Kinan tersenyum, dan mengubah posisi duduknya sedikit ke arah Julian yang sedang menyetir.
“Kenapa ga mau?”.
“Aku janji sama Bibi, akan nganterin kamu sampe persis didepan kedai. Kamu mau kemana, aku temenin”.
“Yaudah berenti dulu. Ikut aja kalo gitu”.
Setelah memarkirkan mobilnya didepan toko, mereka turun dan berjalan masuk. Julian masih tidak tau untuk apa Kinan kesini.
“Permisi Pak, saya mau service hp ini. Layar nya bermasalah”. Kinan menyerahkan handphone nya untuk diperiksa. Sementara Julian duduk disampingnya.
“Bisa sih dibenerin tapi butuh waktu kurang lebih 2 minggu, biayanya sekitar 150 ribu. Gimana?”.
Kinan sedikit keberatan dengan harganya, tapi itu jauh lebih baik dari pada harus membeli yang baru dengan harga jutaan.
“Tunggu Pak, yang itu gausah diapa-apain. Tolong kasih handphone yang rilis baru-baru ini”. Sahut Julian secara tiba-tiba. Baginya ini sangat membuang-buang waktu jika membutuhkan waktu sampai 2 minggu, bagaimana bisa ia menunggu 2 minggu supaya bisa menghubungi Kinan. Julian juga yakin itu tidak akan bertahan lama dan akan rusak lagi. Apa lagi ponsel Kinan termasuk keluaran lama.
Kinan menoleh dan menatap Julian. Sudah cukup banyak kebaikan yang Julian lakukan untuknya. Kali ini ia benar-benar tidak bisa menerima nya. Ia cukul tau berapa harga ponsel keluaran baru.
“Julian, jangan bilang kamu mau beliin aku ya?”.
“Aku udah punya”. Singkat Julian.
Kinan menghela nafasnya, rasanya ia menyesal mengijinkan Julian mengikutinya.
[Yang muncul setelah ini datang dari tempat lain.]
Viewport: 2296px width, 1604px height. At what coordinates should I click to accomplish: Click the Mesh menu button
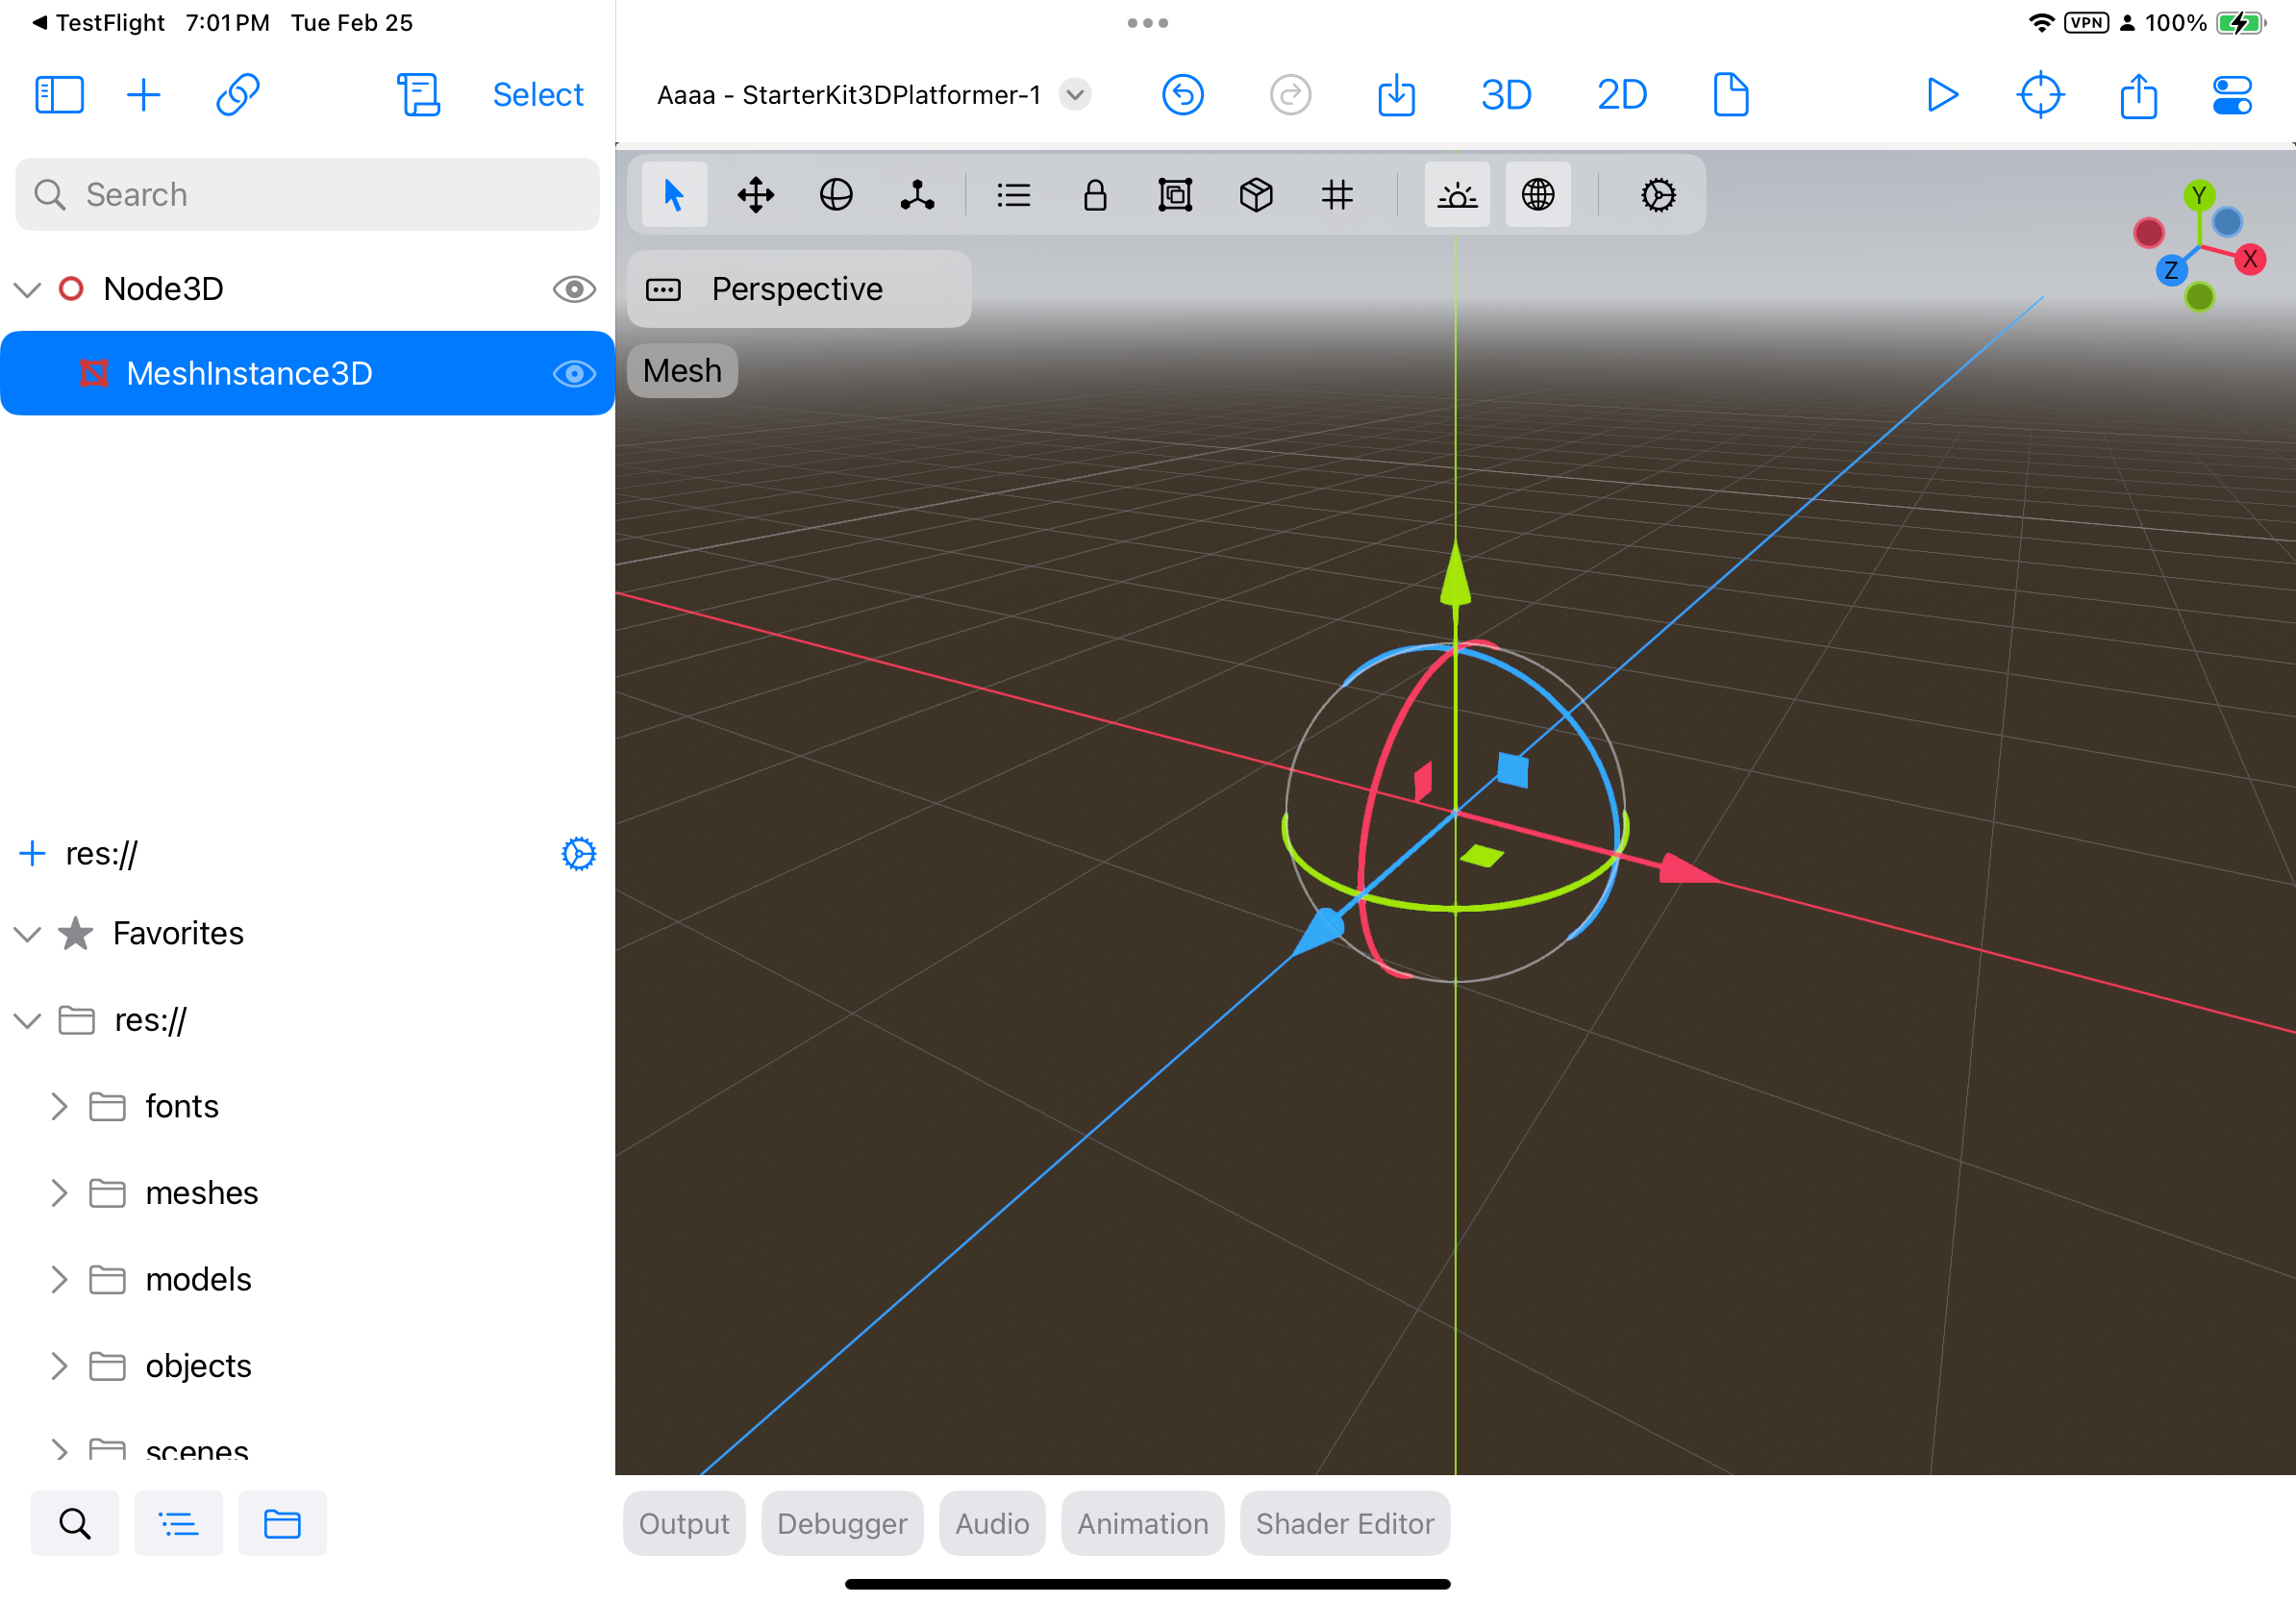pyautogui.click(x=682, y=371)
“Ga bisa Julian, udah cukup kamu bantuin aku kemarin-kemarin. Nanti aku harus gimana balesnya? uang kamu harus digunain sesuai kebutuhan dan jangan kaya gini”. Kinan menatap Julian dengan sangat tulus dan berharap Julian akan mendengarkan perkataanya.
‘Ngehubungin kamu juga jadi kebutuhan aku’. Batin Julian.
Si penjual datang dan membawakan 2 kotak handphone untuk menjelaskannya dan dilihat terlebih dahulu.
“Aku ga bisa terima kali ini”.
“Harus. Atau aku akan tersinggung”.
Melihat perubahan ekspresi dan nada bicara Julian, Kinan menjadi serba salah. Jika ia tidak menerimanya, Julian pasti akan merasa tersinggung dan merasa tidak dihargai kebaikannya. Tapi jika ia menerimanya, ia tidak akan bisa membalasnya, bagaimana jika orang tuanya tau ia menggunakan uangnya untuk kebutuhan orang lain.
“Saya ambil yang ini Pak, langsung dipasang kartu aja. Sekalian nota nya juga”.
Kinan diam melihat Julian ingin membeli ponsel itu, rasanya ia sudah tidak tau harus berkata apa.
“Totalnya dua juta tujuh ratus lima puluh ribu”.
Julian lalu menyerahkan kartu kreditnya.
Sementara Kinan terkejut dengan harganya, ia pun memegangi lengan Julian untuk segera membatalkannya, namun Julian nampak tidak akan mengabulkannya. Harganya sangat berlebihan dan bahkan ia tidak akan berani menggunakannya diluar rumah.
“Kamu harus pegang handphone itu terus jangan sampe ga bawa, terutama pas kerja. Kabarin aku kalau ada apa-apa" Julian memberikan nasihat itu bukan karna mengkhawatirkan ponsel yang ia belikan akan hilang. Justru ia sangat khawatir jika tidak bisa menghubungi Kinan sehari saja.
Ia bersikap seperti Kinan adalah kekasihnya, padahal ia tau Kinan tidak akan sedikit pun berfikir begitu. Julian menjaganya lebih dari seseorang yang pernah ia jaga sebelumnya. Namun ia tetap menyadari posisinya hanya sebagai teman, meski begitu semuanya akan ia lakukan demi Kinan.